What the study involved
H. Shonna Yin, M.D., of the New York University School of Medicine and Bellevue Hospital Center led a study to determine the prevalence of inconsistent dosing directions and measuring devices among 200 top-selling pediatric oral liquid OTC medications at the time the FDA’s guidelines were released. The one-year study ended October 2009. The study represents 99 percent of the U.S. market of analgesic, cough/cold, allergy, and gastrointestinal OTC oral liquid products with dosing information for children younger than 12 years.
What the study revealed
The analysis showed that measuring devices were included in only 74 percent of the medications, and nearly all (98.6 percent) contained 1 or more inconsistencies between the labeled directions and the accompanying device. Almost a quarter of products (24.3 percent) lacked necessary markings.

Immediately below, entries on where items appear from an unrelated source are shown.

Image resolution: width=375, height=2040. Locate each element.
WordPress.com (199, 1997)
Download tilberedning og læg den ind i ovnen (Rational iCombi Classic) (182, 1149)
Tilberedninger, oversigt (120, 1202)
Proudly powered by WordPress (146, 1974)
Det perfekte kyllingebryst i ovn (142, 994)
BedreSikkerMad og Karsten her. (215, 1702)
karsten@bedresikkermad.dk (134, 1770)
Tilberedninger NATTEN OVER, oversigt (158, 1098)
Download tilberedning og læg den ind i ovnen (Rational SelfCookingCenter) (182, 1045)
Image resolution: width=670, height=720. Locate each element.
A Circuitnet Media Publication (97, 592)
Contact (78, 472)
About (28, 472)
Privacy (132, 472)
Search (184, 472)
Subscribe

Some had unnecessary, potentially confusing markings. The text used for units of measurement was inconsistent between the product’s label and the enclosed device in 89 percent of products. Five percent of the products used nonstandard units of measurement, such as drams, cubic centimeters, or fluid ounces.
Major problems in critical areas
This study identifies problems in three critical areas:
- A standardized measuring device should be included with all nonprescription liquid products;
- Within each product, consistency should be ensured between the labeled dosing directions
- Markings on the measuring devices across products—including measurement units, abbreviations, and numeric formats—should be standardized.
Does it really matter?
The risks posed by confusing or inconsistent dosing directions on pediatric OTC medication packaging and measuring devices may vary depending on the nature of the contradictory labeling, yet the potential for harm is substantial. More than half of U.S. children are exposed to one or more medications in a given week, and more than half of these are OTC medications.
Is this the canary in the mine?
This study suggests that the “degree and pace of the industry” to conform to the guidelines should be addressed. At this time, the FDA’s guidelines are voluntary, and companies have no legal obligation to follow them.
“Clinicians’ familiarity with most of these measuring units may lead them to overlook the tremendous variation within and across products and opportunities for dosing errors. [We] frequently forget about transferring responsibility to patients who are not comfortable with several different types of measurements,” said Dr. Darren DeWalt, M.D., University of North Carolina at Chapel Hill. “The most elegant and efficient medical therapies will fail if patients or caregivers cannot adequately and accurately administer the therapy.”
Take heed and be mindful when administering OTC liquid medications to your children.